On the Bad bots side, there is a list called the Register Of Known Spam Operators (ROKSO) that is maintained by SpamHaus. This list provides very detailed information on individual spam operators, including their names, addresses, shell companies they’ve created, examples of their spam, etc.
It’s impossible to know exactly how many bots of each category and kind there are. And it’s probably not hugely important what the exact numbers are. What’s more interesting is trying to understand the market dynamics relative to where the market is moving.

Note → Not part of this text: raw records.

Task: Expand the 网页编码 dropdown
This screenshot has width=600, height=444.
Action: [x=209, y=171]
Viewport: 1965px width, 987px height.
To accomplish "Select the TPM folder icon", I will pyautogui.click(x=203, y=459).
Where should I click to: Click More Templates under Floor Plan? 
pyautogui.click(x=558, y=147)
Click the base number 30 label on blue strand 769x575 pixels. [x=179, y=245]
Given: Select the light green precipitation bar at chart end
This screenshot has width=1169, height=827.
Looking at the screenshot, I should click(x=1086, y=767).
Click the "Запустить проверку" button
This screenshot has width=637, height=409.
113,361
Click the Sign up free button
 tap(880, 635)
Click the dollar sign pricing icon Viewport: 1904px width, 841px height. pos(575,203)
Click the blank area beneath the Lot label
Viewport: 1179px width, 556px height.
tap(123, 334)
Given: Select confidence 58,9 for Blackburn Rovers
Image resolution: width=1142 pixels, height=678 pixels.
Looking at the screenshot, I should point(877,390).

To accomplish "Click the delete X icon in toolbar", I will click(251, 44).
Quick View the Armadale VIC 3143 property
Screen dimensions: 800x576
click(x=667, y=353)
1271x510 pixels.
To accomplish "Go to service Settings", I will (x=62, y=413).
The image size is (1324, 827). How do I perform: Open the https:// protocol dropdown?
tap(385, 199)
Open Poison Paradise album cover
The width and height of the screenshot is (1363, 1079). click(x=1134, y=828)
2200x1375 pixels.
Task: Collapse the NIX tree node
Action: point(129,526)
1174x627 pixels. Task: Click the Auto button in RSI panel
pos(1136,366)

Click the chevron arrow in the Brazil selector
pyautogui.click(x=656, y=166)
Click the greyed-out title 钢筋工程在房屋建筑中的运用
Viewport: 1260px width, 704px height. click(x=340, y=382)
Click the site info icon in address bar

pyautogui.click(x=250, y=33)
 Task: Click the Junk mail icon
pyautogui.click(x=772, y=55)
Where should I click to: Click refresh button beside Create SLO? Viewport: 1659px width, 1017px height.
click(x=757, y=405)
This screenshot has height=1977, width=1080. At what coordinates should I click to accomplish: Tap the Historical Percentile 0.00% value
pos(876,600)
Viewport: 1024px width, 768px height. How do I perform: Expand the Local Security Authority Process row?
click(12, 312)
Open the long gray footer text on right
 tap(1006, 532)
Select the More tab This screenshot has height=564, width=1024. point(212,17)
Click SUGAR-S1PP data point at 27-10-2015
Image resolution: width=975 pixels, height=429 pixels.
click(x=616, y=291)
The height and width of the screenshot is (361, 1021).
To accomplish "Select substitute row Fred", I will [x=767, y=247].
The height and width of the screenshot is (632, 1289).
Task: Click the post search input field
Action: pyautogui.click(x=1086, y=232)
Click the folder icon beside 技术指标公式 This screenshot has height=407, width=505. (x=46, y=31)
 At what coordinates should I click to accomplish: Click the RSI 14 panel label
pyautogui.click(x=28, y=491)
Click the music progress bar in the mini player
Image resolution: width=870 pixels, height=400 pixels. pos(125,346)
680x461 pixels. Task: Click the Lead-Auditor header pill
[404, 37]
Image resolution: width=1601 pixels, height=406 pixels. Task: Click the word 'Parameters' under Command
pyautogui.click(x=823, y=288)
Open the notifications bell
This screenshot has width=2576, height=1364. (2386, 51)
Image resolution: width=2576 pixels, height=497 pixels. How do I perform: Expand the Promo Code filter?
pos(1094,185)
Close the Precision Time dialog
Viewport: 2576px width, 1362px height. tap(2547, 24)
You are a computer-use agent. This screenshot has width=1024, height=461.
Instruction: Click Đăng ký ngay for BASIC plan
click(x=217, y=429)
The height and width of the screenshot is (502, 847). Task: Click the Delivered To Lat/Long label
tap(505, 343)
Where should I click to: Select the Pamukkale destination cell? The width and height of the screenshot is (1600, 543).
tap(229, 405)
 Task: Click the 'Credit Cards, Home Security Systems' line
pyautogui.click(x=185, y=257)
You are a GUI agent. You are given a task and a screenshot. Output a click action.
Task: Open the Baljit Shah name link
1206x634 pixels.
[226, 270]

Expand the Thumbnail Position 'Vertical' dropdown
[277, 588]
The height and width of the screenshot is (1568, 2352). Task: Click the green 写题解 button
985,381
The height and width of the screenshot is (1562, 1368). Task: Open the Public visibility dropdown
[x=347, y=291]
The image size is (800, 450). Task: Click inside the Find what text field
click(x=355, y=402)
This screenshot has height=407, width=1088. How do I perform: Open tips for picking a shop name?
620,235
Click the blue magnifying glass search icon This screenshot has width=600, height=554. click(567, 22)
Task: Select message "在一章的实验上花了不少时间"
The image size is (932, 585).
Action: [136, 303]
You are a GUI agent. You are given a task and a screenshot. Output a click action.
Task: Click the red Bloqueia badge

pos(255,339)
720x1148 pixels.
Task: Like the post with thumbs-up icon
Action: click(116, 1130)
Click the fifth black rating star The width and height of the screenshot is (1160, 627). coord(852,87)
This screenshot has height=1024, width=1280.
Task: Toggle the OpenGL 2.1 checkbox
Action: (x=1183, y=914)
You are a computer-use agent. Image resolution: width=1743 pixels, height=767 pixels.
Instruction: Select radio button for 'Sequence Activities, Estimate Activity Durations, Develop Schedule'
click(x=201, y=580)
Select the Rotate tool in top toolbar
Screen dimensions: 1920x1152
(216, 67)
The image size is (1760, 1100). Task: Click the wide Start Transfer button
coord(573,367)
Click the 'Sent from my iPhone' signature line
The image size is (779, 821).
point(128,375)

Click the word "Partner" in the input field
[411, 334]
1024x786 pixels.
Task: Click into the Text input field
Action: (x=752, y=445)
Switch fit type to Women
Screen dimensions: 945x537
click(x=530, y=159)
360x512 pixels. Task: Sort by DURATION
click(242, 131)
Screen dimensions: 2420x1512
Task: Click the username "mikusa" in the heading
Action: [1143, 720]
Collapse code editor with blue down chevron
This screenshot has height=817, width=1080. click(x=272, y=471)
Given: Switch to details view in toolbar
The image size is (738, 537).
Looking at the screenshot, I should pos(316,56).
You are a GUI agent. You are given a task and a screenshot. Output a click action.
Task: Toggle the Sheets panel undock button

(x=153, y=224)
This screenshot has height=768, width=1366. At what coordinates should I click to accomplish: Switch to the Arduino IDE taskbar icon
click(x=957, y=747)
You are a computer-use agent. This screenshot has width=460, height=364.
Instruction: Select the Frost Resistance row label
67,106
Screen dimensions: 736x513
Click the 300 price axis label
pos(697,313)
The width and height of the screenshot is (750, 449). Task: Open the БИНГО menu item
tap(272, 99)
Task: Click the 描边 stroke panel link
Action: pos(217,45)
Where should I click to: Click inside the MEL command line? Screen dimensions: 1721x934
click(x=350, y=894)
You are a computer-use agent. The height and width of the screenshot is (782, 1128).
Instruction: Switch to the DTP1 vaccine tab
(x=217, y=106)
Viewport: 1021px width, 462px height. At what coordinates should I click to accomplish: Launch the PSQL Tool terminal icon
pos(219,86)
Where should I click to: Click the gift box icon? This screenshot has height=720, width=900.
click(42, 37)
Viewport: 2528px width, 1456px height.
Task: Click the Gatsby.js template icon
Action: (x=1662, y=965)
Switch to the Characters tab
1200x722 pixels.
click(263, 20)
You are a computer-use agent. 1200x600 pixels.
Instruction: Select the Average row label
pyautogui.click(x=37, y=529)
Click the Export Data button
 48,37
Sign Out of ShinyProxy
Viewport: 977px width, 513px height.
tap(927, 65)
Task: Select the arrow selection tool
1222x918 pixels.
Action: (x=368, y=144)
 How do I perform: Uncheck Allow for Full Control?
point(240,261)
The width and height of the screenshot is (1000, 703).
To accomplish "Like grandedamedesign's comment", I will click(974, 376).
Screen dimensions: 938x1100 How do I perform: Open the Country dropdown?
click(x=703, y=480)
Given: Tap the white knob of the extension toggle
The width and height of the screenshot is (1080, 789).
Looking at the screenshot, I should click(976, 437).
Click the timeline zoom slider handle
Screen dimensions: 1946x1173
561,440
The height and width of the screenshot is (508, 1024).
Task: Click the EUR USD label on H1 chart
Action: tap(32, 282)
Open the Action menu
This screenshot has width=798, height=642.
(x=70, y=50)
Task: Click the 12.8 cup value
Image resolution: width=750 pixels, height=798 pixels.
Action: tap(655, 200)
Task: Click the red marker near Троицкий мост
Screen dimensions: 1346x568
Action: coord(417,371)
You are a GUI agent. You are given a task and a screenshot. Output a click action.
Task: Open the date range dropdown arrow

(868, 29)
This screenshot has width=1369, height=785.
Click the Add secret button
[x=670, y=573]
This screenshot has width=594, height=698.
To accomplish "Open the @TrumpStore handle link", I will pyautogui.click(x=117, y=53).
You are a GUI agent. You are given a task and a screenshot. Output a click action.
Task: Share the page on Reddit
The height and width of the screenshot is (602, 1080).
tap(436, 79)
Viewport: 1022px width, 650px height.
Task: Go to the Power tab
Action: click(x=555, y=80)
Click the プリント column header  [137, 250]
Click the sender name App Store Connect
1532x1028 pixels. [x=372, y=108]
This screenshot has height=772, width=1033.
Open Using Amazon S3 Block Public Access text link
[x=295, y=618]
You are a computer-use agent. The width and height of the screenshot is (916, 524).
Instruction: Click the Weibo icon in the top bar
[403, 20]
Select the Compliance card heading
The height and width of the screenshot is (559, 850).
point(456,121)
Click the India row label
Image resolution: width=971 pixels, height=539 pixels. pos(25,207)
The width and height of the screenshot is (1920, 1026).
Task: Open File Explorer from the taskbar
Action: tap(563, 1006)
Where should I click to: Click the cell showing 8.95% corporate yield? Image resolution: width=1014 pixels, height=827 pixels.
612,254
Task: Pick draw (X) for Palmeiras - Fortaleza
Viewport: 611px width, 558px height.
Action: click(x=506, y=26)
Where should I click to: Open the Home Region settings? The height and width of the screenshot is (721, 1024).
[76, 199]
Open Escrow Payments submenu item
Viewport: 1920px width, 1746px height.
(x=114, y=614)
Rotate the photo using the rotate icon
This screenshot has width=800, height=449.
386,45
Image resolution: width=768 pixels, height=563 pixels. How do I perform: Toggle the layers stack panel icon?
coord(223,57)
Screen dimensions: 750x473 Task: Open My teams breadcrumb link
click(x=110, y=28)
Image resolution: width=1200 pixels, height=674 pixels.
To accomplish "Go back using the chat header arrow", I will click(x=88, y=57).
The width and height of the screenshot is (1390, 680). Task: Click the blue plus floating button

The market is developing quickly. I think with the launch of major bot platforms including the Microsoft Bot Framework and bots for Facebook Messenger, we’re about to see an explosion in Transactional and Informational bots that are focused on B2C audiences. People will be building bots that allow you to make some sort of commercial transaction or get a tidbit of information just to capitalize on the huge audience of Messenger.
On the B2B side, I also think we’ll see an explosion of Transactional bots, but the transactions will likely be exchanging data between platforms, rather than buying stuff. The classic examples here are Slackbots that people build to help them accomplish specific tasks at work. Slackbotlist counts 121, and there are probably many more than that.
I certainly think that some standouts will appear early on (e.g. Birdly for filing expense reports, Statsbot which surfaces Google Analytics data and was acquired by Google, etc). But the market is still in its infancy, and I think that more and more companies will look to develop their own bots for their own specific needs as they realize just how powerful these bots can be for communication and productivity.